▸ PROVIDED DATA
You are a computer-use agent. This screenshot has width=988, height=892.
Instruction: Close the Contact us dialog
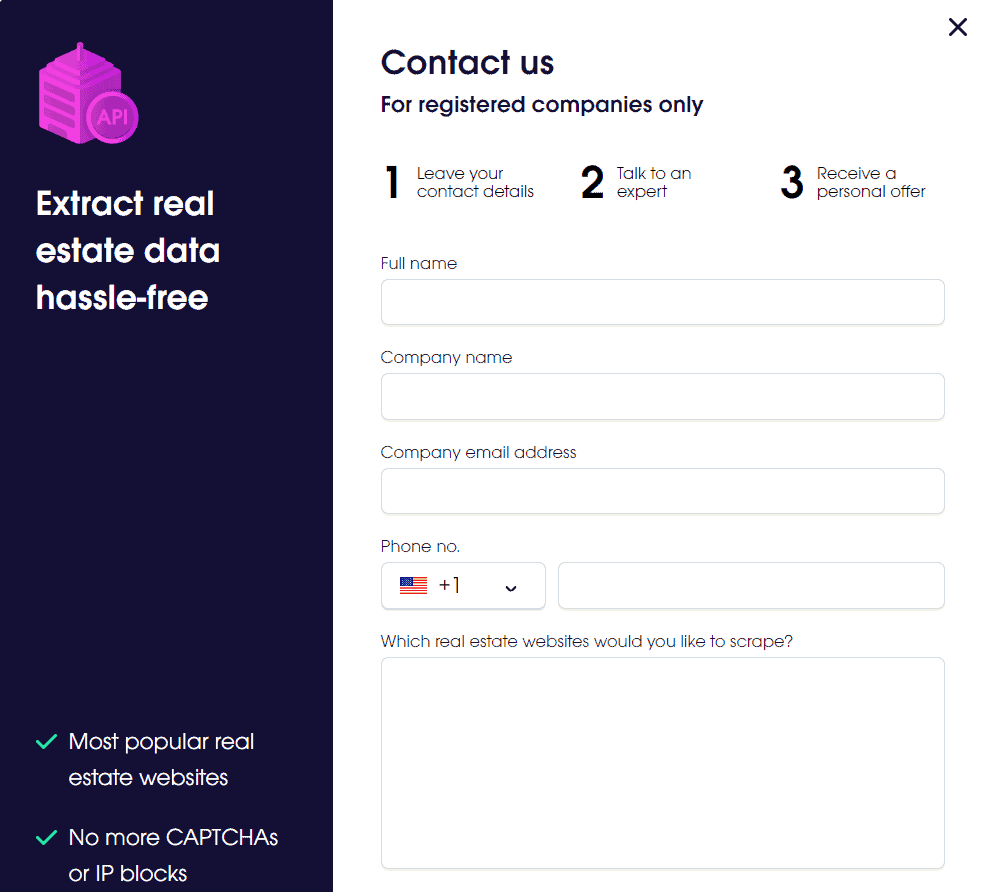tap(957, 27)
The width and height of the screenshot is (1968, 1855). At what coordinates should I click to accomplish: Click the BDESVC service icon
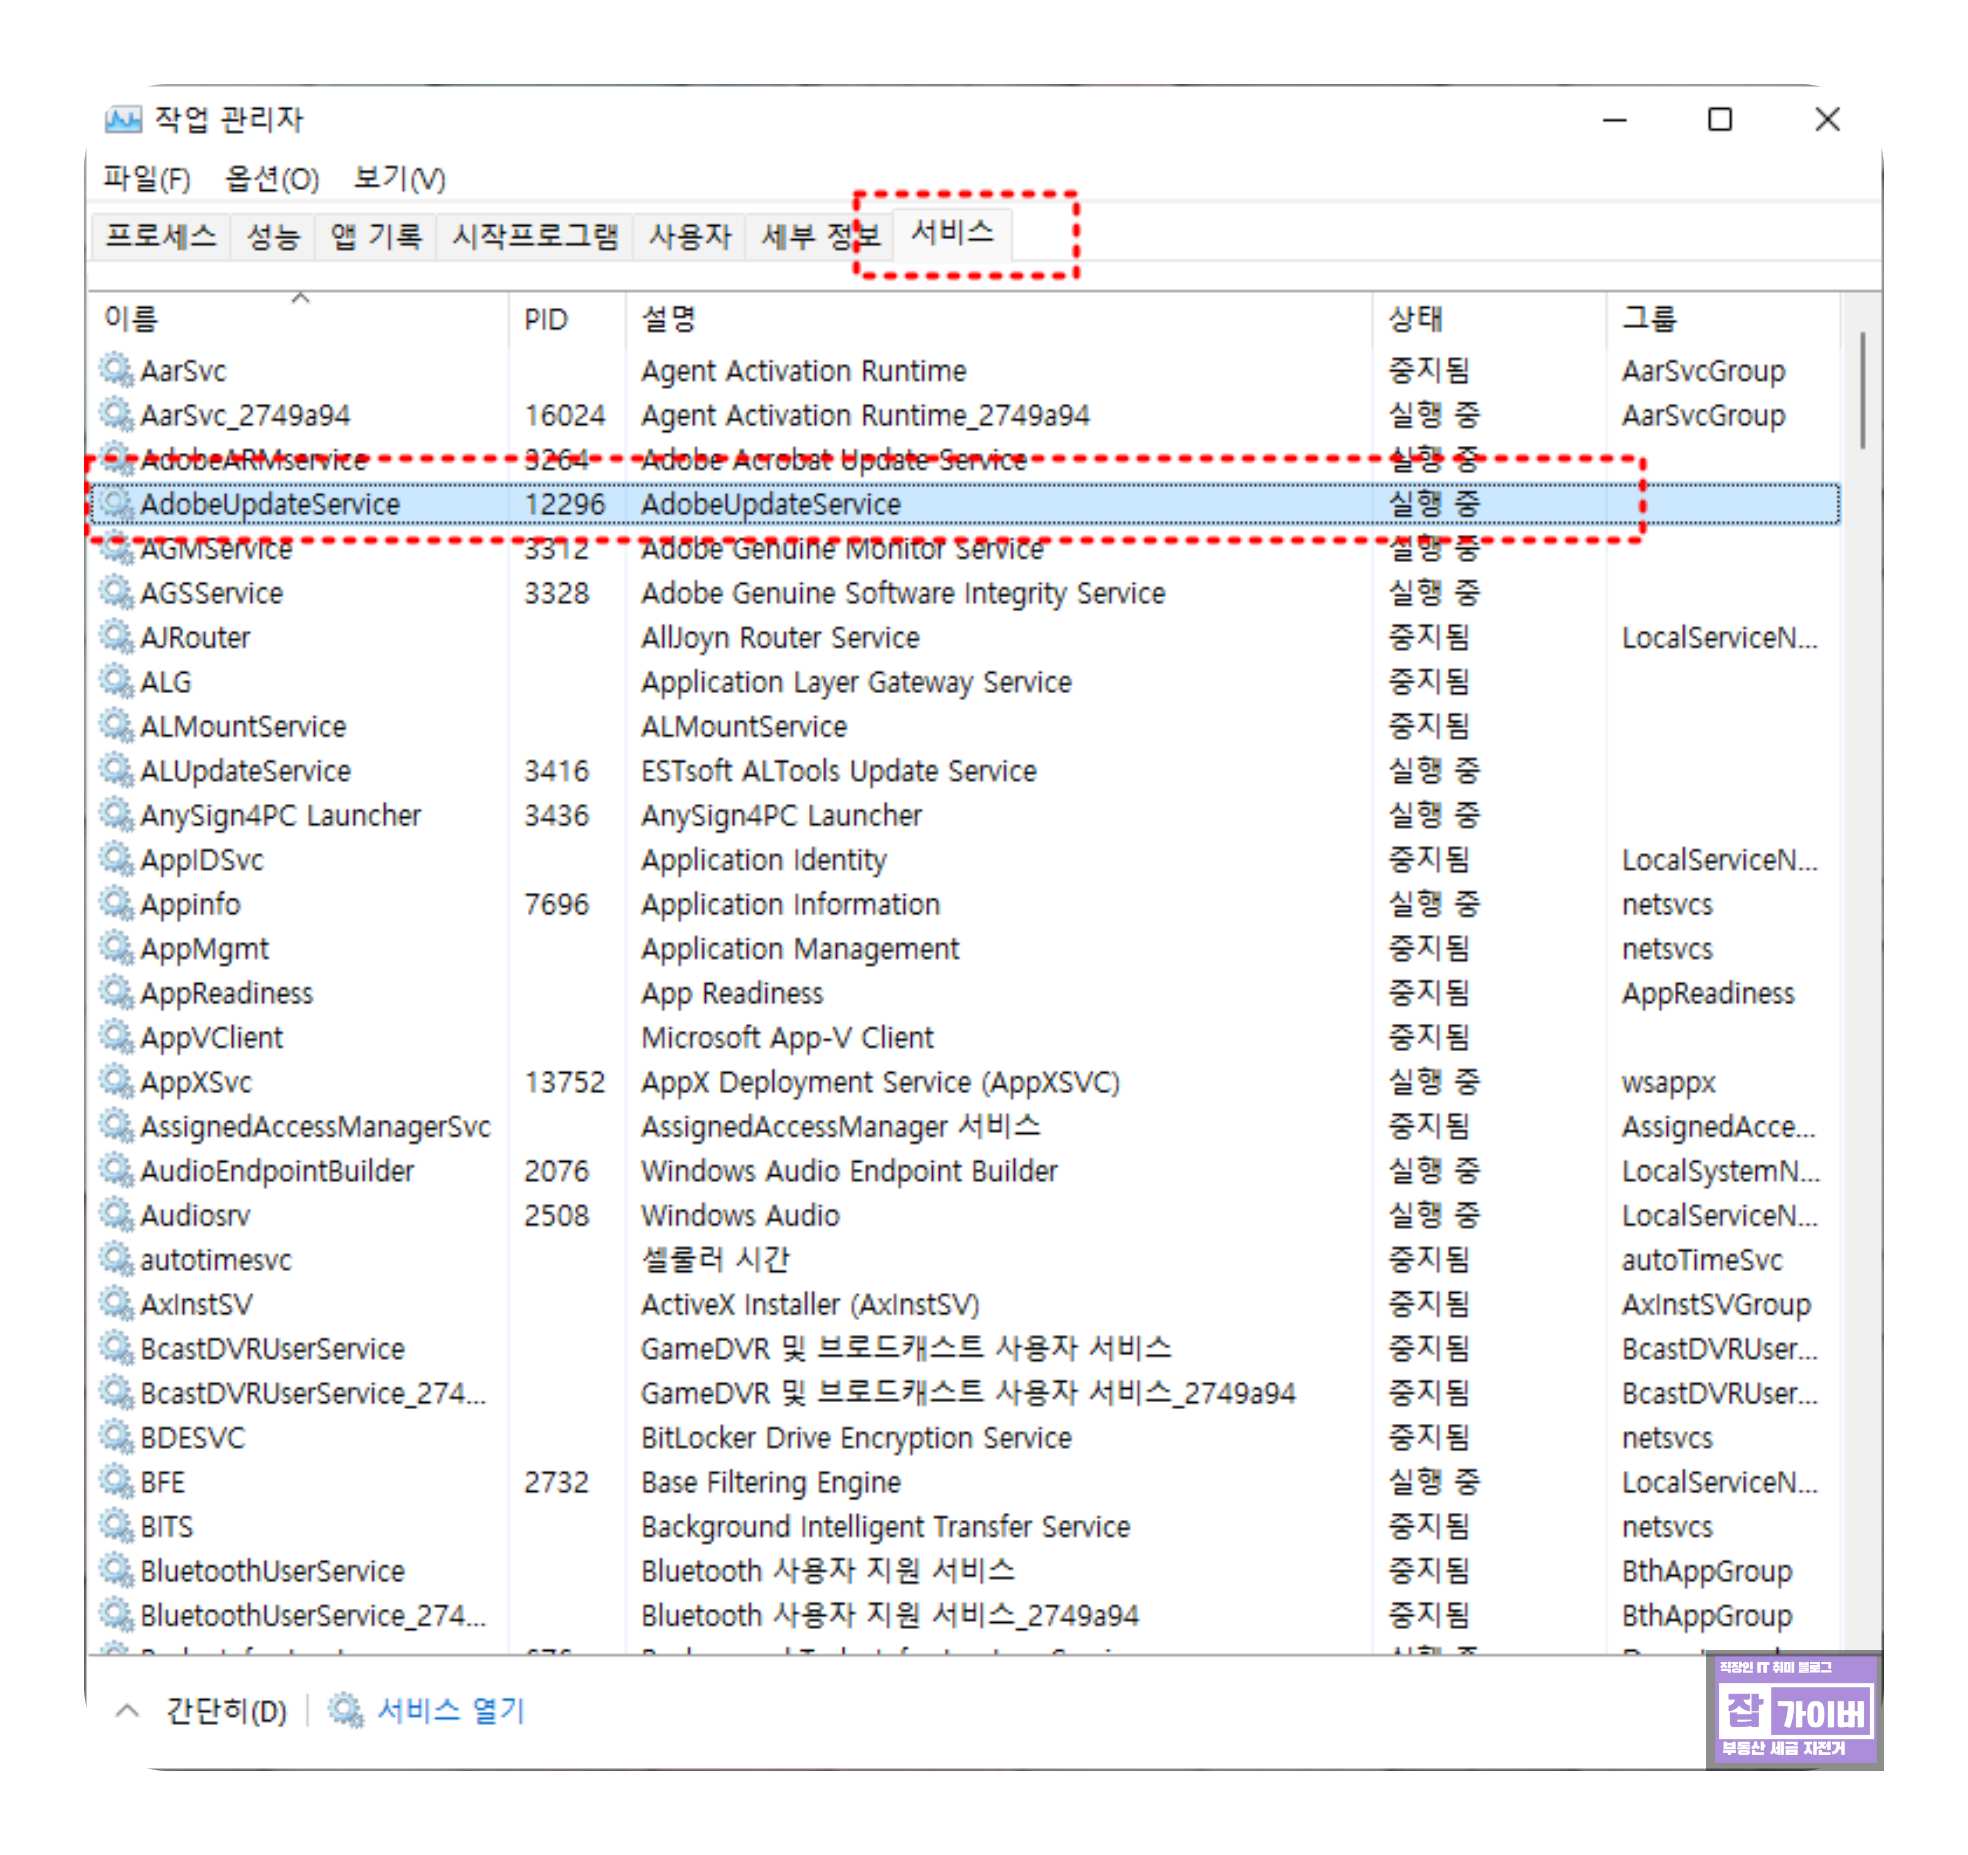(116, 1436)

▸ GOAL OF THE EXERCISE
Substitute "button" for "icon" in the records, beginning with the line that contains "The width and" and continuing through the end of the records, and give those lines again with nothing else altered. Leave the pictures out of your answer.

▸ THE COMPLETED TASK
The width and height of the screenshot is (1968, 1855). At what coordinates should I click to accomplish: Click the BDESVC service button
(116, 1436)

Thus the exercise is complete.